Written request:
Copy the entries again, everything from "The image size is (707, 464)." down to "coord(128,28)", swapping "download icon" for "install button" and changing nothing else. Leave the pictures out of your answer.

Material for this exercise:

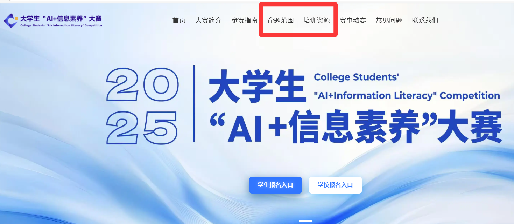Click the outlined 2025 year graphic
Viewport: 514px width, 224px height.
(142, 106)
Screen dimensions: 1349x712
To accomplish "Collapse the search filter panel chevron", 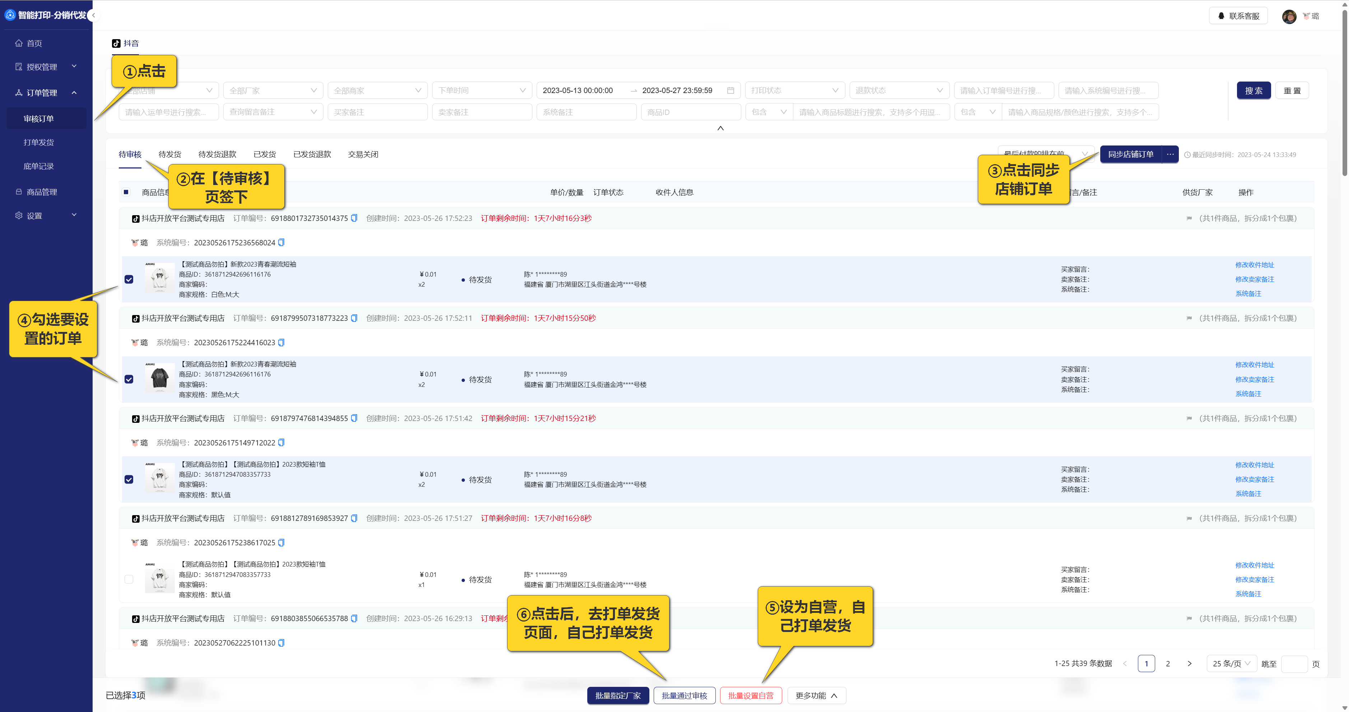I will coord(720,128).
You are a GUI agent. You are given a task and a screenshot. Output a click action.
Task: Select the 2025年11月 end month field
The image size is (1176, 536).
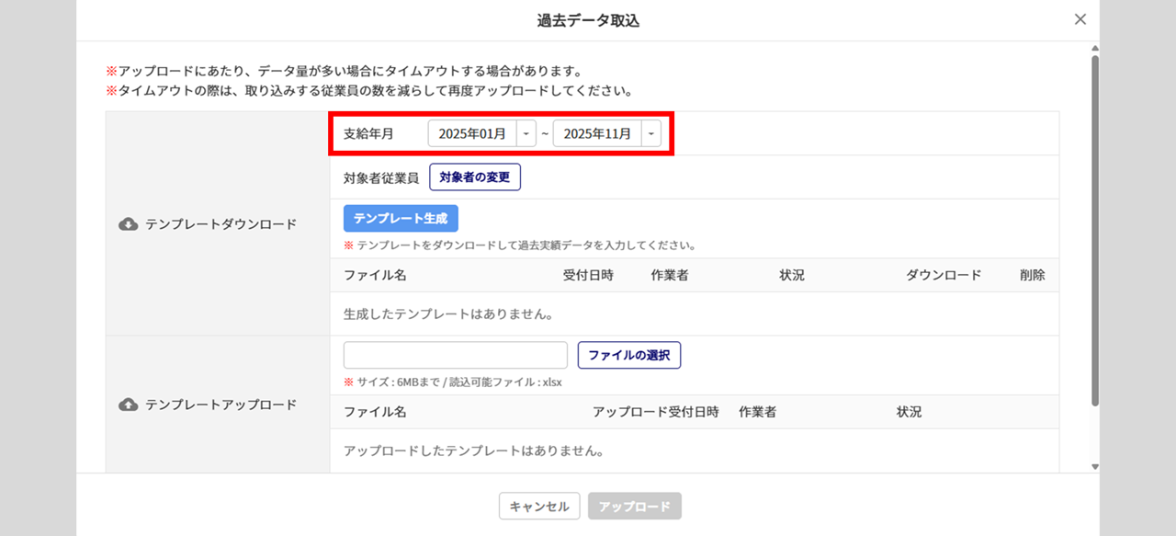click(597, 134)
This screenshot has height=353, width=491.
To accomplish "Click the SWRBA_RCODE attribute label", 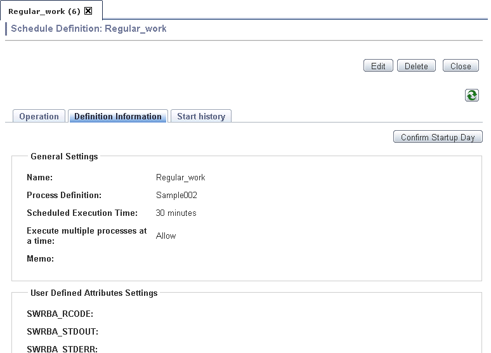I will (x=60, y=314).
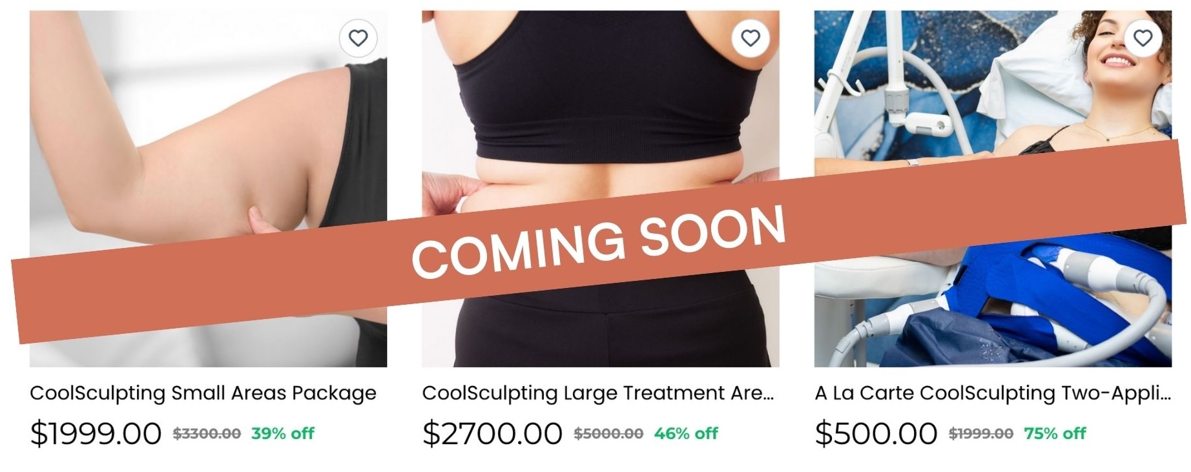Open CoolSculpting Small Areas Package title
The width and height of the screenshot is (1191, 472).
pyautogui.click(x=203, y=393)
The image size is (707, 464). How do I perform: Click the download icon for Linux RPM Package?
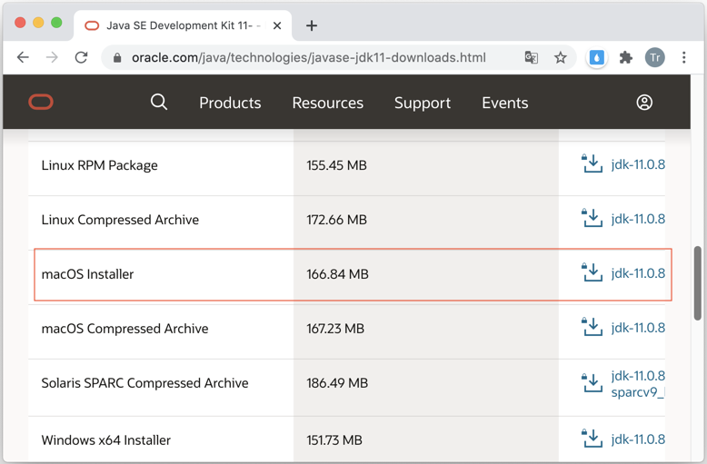pyautogui.click(x=592, y=163)
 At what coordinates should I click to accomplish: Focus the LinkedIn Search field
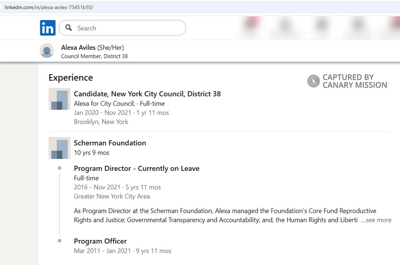coord(128,28)
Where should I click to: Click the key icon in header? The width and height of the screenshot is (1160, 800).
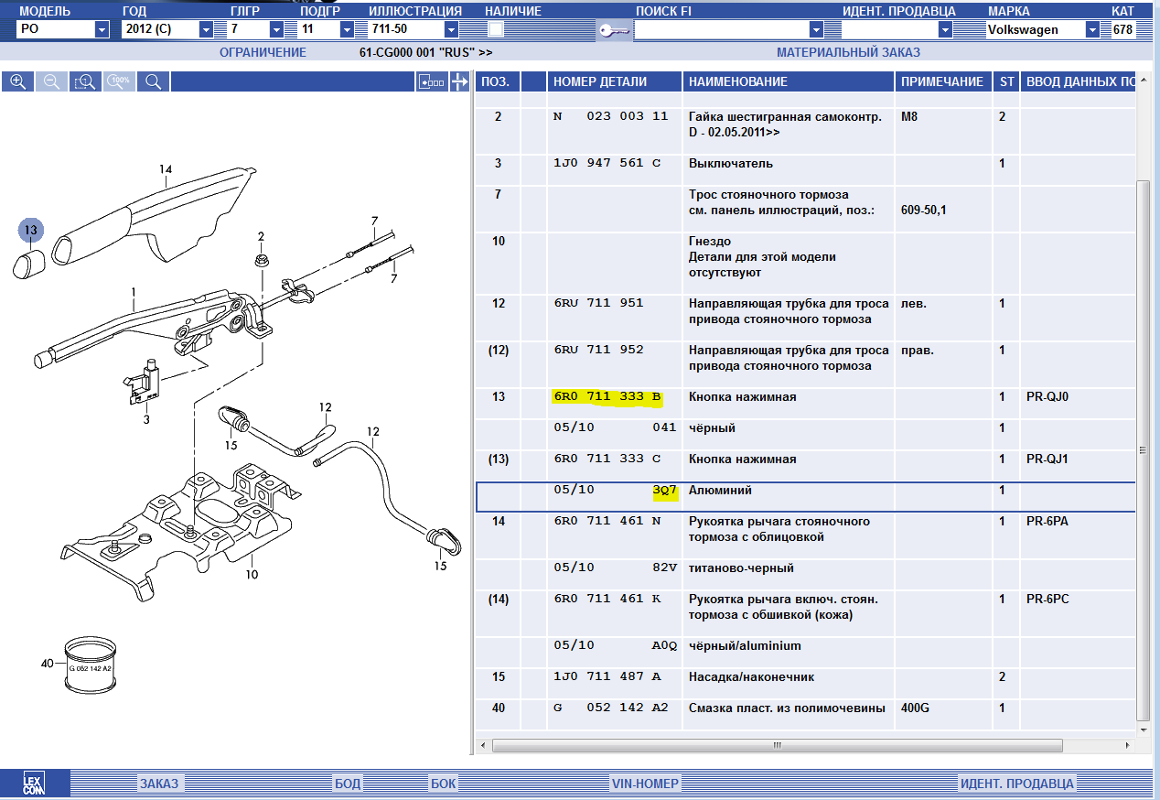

Task result:
The image size is (707, 464). How do I perform: Click the install button for Linux RPM Package?
pyautogui.click(x=592, y=163)
 At what coordinates should I click to accomplish: Focus the LinkedIn Search field
coord(128,28)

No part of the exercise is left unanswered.